↓

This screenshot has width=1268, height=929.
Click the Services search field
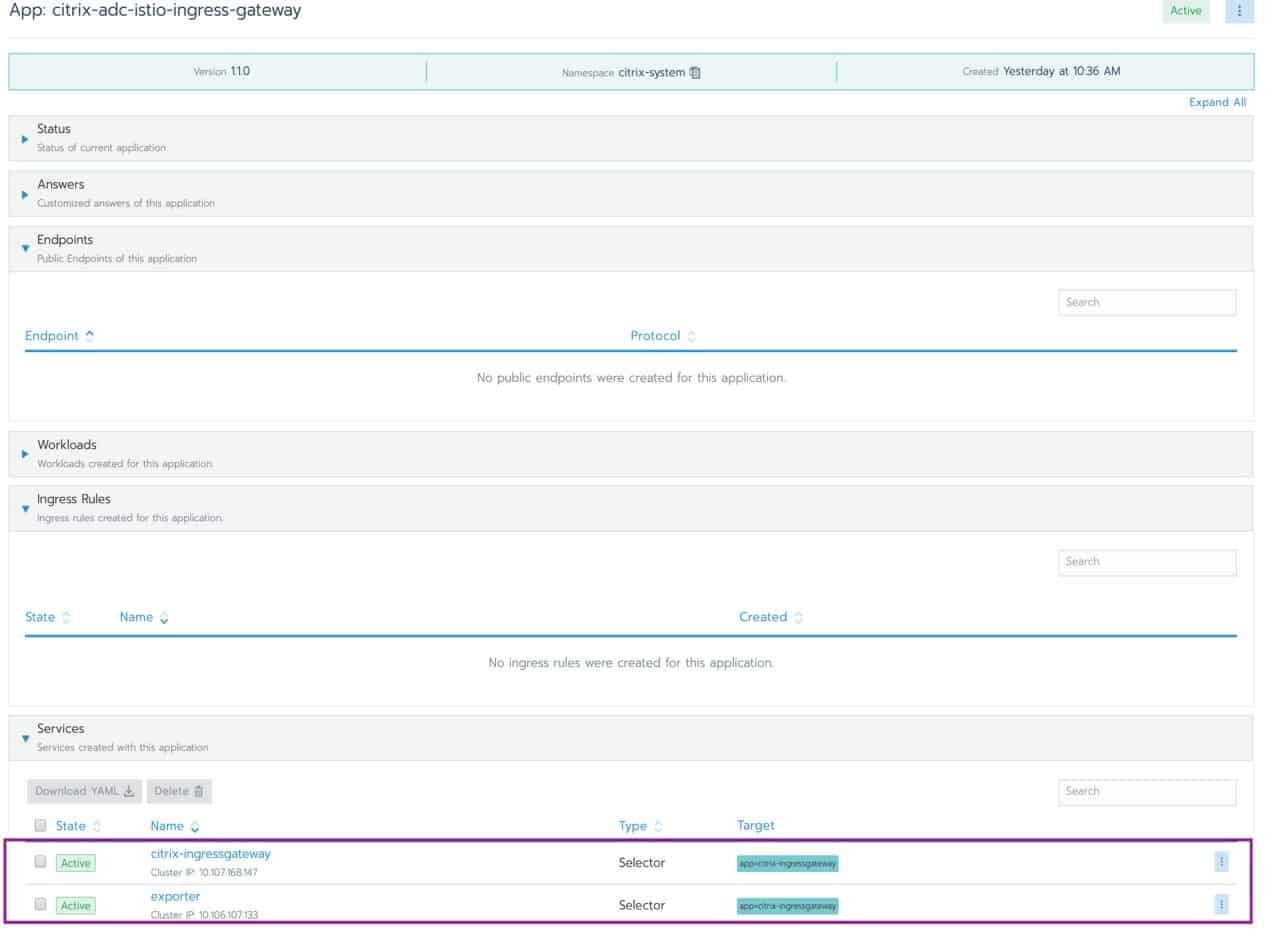tap(1146, 791)
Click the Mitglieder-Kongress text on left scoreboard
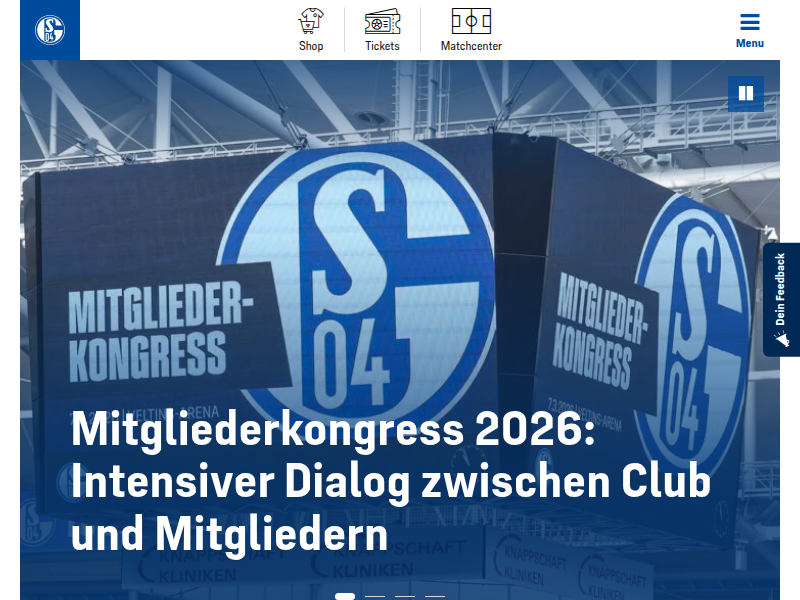The width and height of the screenshot is (800, 600). (x=160, y=332)
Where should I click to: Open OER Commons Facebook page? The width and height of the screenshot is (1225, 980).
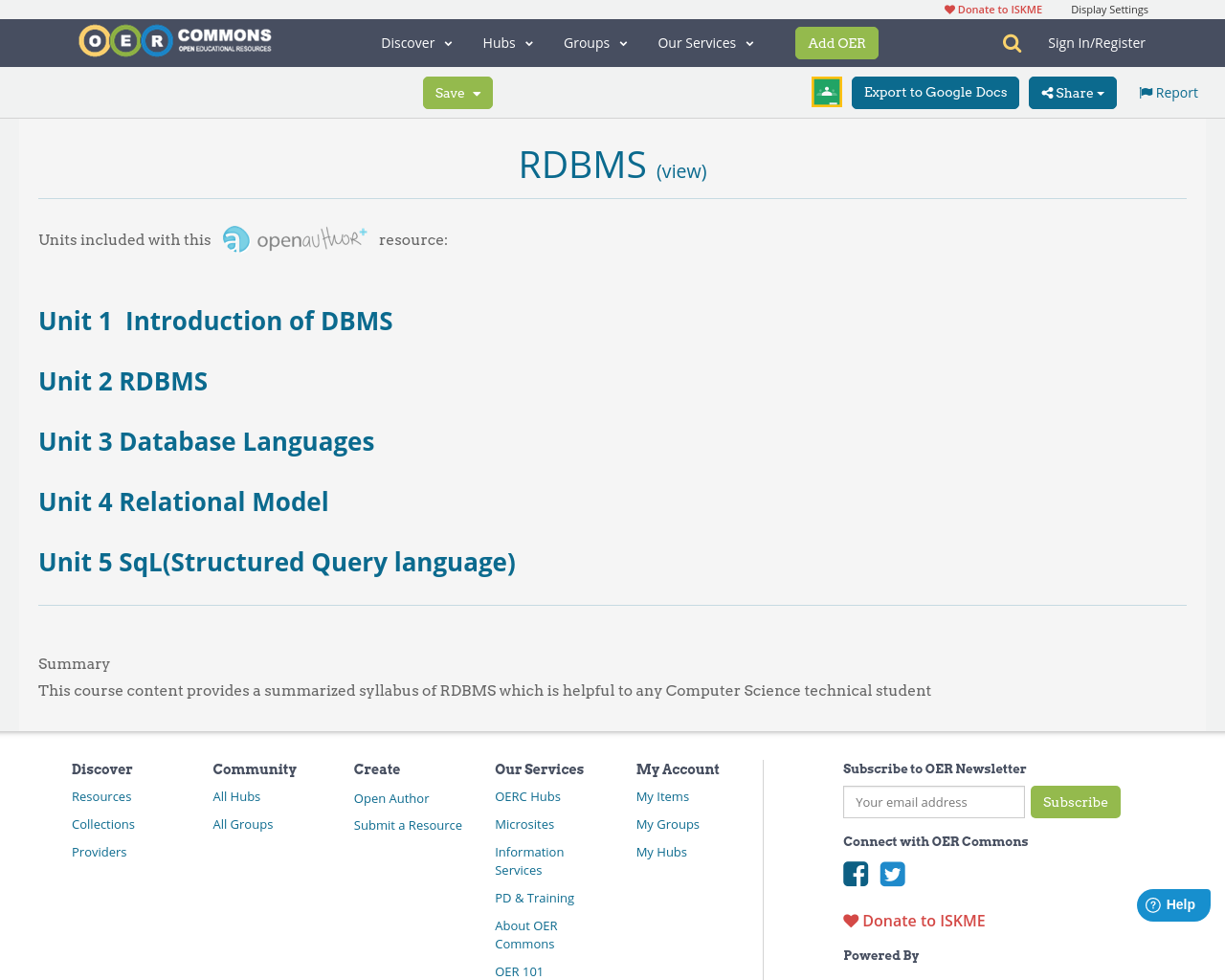(x=855, y=874)
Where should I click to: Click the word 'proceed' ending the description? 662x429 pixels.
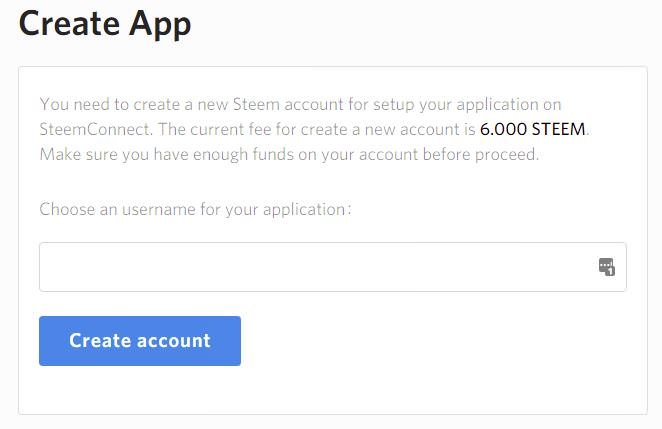(x=505, y=155)
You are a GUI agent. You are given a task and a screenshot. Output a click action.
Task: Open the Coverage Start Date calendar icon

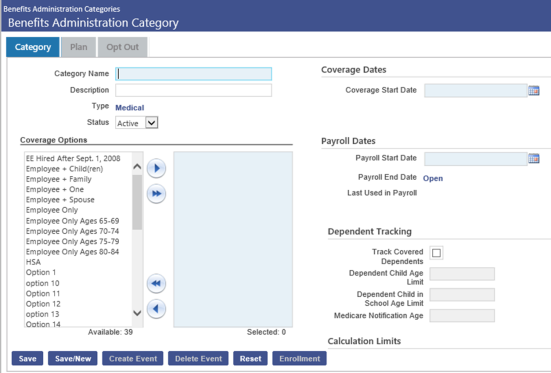point(534,90)
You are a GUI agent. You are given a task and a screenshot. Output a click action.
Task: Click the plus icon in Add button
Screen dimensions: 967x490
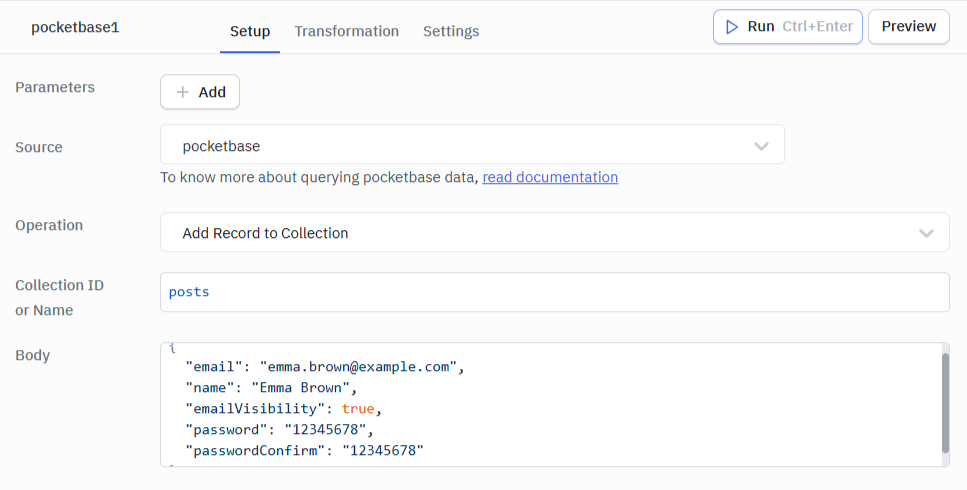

↑

■ **Requirement**: Above is a listing with pictures. Write it out exactly without them.

■ **Output of the task**:
This screenshot has width=1268, height=929.
Click the Services search field
tap(1146, 791)
Click the Mitglieder-Kongress text on left scoreboard
The width and height of the screenshot is (800, 600). (x=160, y=332)
Where should I click to: Open OER Commons Facebook page? The width and height of the screenshot is (1225, 980).
(x=855, y=874)
Where should I click to: Click the word 'proceed' ending the description? 662x429 pixels.
(x=505, y=155)
You are a GUI agent. You are given a task and a screenshot. Output a click action.
Task: Open the Coverage Start Date calendar icon

point(534,90)
You are a GUI agent. You are given a task and a screenshot. Output a click action.
Task: Click the plus icon in Add button
Screen dimensions: 967x490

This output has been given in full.